Open leouieda opened 5 years ago

leouieda commented 5 years ago

Description of the desired feature

A major usability problem for GMT are the complex and cryptic single character arguments and modifiers. This is why we implemented the entire alias system in GMT/Python (which is making its way back into GMT 6). Our docs all encourage using the long form names and this is not strange in the Python ecosystem. Since we're actively discouraging the use of B and the like, why are we maintaining the capability of doing so? Hardcore GMT users who value brevity are not our target audience. And if you're using Jupyter or any modern text editor, tab completion eliminates the hassle of longer names (which we currently can't use because of the alias system).

I propose getting rid of the single letter arguments all together.

Doing this will allow us to:

The one downside I see that we will have to fully implement all arguments in order for them to be used (like X and Y, etc). But we were gonna have to do this eventually any way.

I'd love to get some feedback on this.

leouieda commented 5 years ago

Pinging @GenericMappingTools/gmt-python @liamtoney @weiji14 @akshmakov @mjziebarth

seisman commented 5 years ago

GMT is trying to implement long-form options, see https://github.com/GenericMappingTools/gmt/pull/230.

If it's merged, we no longer need use_alias anymore.

leouieda commented 5 years ago

Yep. We'll still need to parse and do some conversion on the arguments, though.

liamtoney commented 5 years ago

What would be the Pythonic implementation of the numerous modifiers that follow option arguments, i.e. the Python version of

--longoption[=[<directive>:]<arg>][+<mod1[=<arg1>]][+<mod2[=<arg2>]]...
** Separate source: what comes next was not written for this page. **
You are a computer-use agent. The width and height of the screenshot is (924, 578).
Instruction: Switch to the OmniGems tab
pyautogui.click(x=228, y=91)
as given in GenericMappingTools/gmt#230?

The more complex cases could be tricky — and they do come up. For example, I recently wrote something like the following to produce a frame overlay with map scale:

fig.basemap(frame='af', L='g{0}/{1}+w100k+c{0}/{1}+l'.format(*SCALE_LOC))

I guess when I think of an optimal solution as an end user, dictionaries of modifiers come to mind (see the docs for the option):

fig.basemap(frame='af', scale=dict(
                   location_type='g',
                                   location=SCALE_LOC,
                                   length=100,
                                   unit='k',
                                   reference_coordinates=SCALE_LOC,
                                   label=True
                                   )

Wrapping would take some time, though...

leouieda commented 5 years ago

@liamtoney that's a good point but it's probably better discussed in a separate issue. We don't have a good answer for that yet. In Julia, @joa-quim is doing something similar to what you suggest. The only problem with that implementation on the Python side is that editors won't be able to tab complete the arguments. This is a bit of a deal breaker for me since it becomes really annoying to type out long names.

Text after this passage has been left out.